**Text:**

++++++++

Wednesday 30 March 2011

Psalm 121: Anglican Chant with a congregational response

Continuing with the inclusion of psalms to our liturgy during Lent, on 20th March at St Andrew's we sang Psalm 121. This is a favourite of mine and of many others, and I wanted to use Anglican Chant this time. There are various chants that can be used; the one by H. Walford Davies, with solos in the first and third quarters, is certainly well-known. But it wasn't really appropriate for our very small choir, which doesn't have enough voices to cover four parts. Instead I used a chant by Phocion Henley, who I know better as the composer of many West Gallery tunes.

We still needed a congregational response. I made this one by using the last half of the chant, keeping the rhythm simple:


It worked a treat.

This past Sunday we had a said psalm, which I must say I didn't find nearly as rewarding. Next week is Mothering Sunday and we are having an All Age Chaos Service. Happily the psalm appointed for that day is Psalm 34, which has actually made it into our hymnal thinly disguised as a hymn: "Through all the changing scenes of life" is from Tate and Brady's "New Version" of the psalms, published in 1696. We will sing it to the Common Meter tune "Wiltshire", attributed to George Smart (1776-1867) and originally set to Psalm 48. This is relatively familiar to the congregation and choir alike so everyone will sing, rather than my fussing about with responses.

++++++++

**Data rows:**
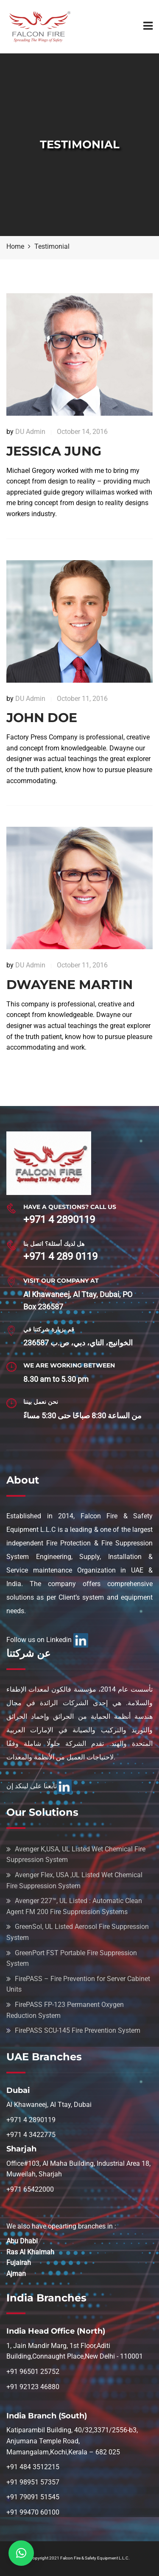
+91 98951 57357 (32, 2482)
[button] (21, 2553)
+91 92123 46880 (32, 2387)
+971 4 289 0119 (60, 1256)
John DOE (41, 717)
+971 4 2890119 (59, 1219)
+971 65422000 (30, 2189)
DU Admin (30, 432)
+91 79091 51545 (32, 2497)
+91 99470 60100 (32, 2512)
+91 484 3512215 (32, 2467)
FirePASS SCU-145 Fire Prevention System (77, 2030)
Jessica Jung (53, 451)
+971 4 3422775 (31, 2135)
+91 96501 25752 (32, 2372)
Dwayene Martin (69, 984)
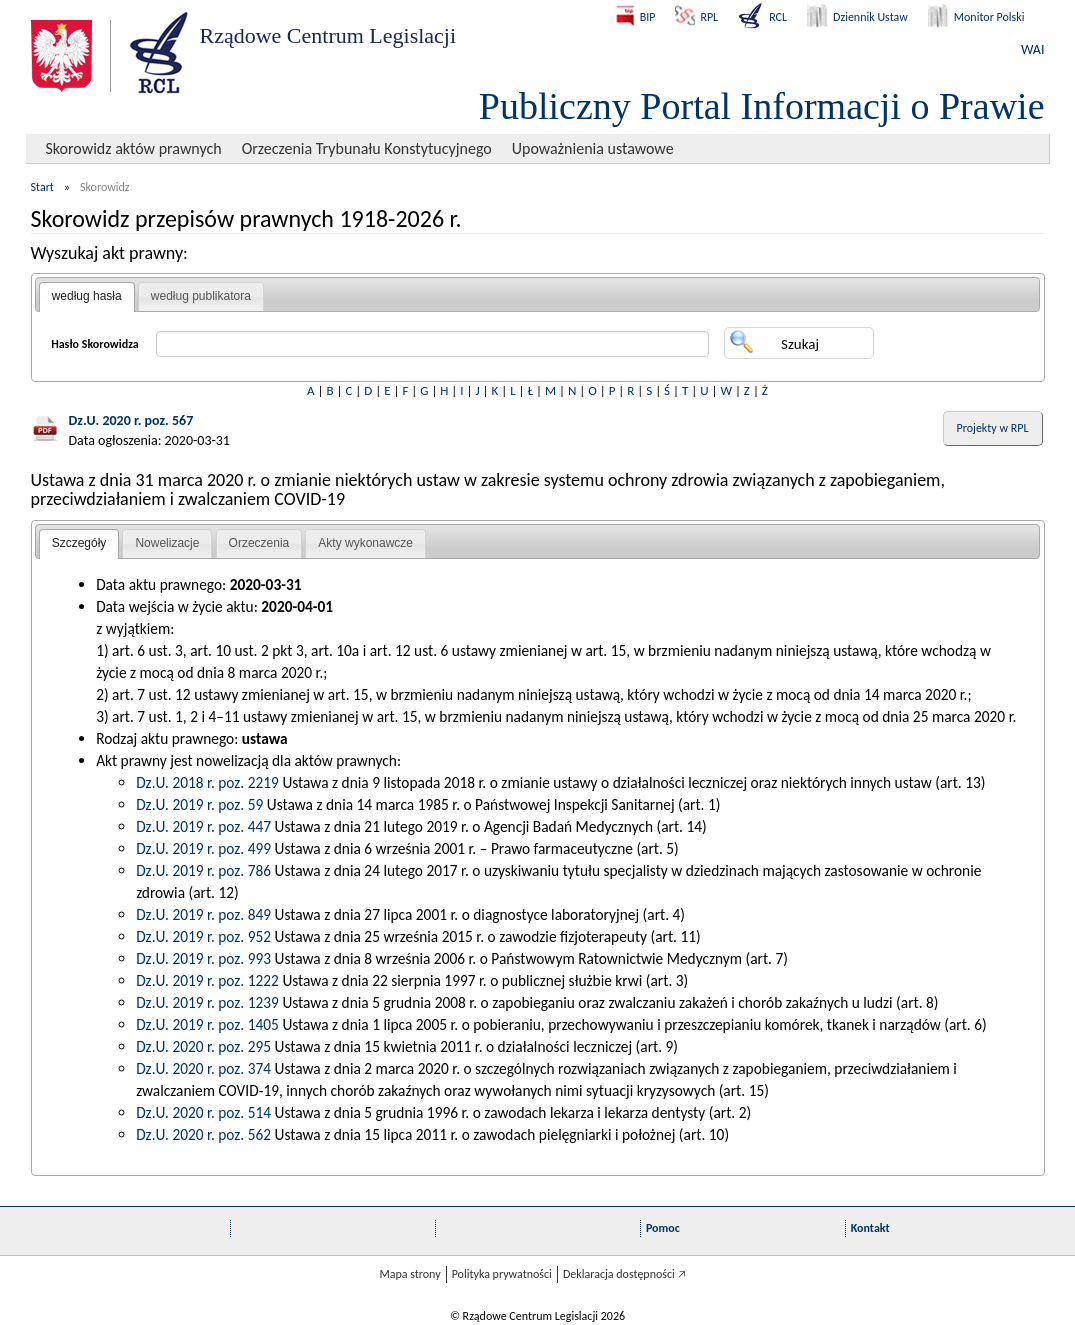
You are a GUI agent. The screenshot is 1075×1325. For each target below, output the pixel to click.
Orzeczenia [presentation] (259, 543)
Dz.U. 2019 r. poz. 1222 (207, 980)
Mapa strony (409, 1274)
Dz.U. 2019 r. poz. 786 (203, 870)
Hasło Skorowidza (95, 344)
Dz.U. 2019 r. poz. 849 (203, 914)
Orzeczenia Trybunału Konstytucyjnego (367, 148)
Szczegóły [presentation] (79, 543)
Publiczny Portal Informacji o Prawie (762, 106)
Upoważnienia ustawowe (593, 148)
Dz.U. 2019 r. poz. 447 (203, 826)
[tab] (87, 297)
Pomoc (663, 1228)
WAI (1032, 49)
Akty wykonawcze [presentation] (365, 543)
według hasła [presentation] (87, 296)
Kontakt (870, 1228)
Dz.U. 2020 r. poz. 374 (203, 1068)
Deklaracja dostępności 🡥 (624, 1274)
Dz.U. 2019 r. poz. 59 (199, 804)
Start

++++++++

**Aim of the exercise:** Say whether each statement agrees with the post about Psalm 121. Answer yes or no for each and quote the words of the post that decide it. 1. The chant sung at St Andrew's on 20th March was the one by H. Walford Davies. 2. The congregational response was built from the last half of the chant. 3. The tune "Wiltshire" was originally set to Psalm 34.

**Final answer:**
1. No: "Instead I used a chant by Phocion Henley"
2. Yes: "I made this one by using the last half of the chant"
3. No: "originally set to Psalm 48"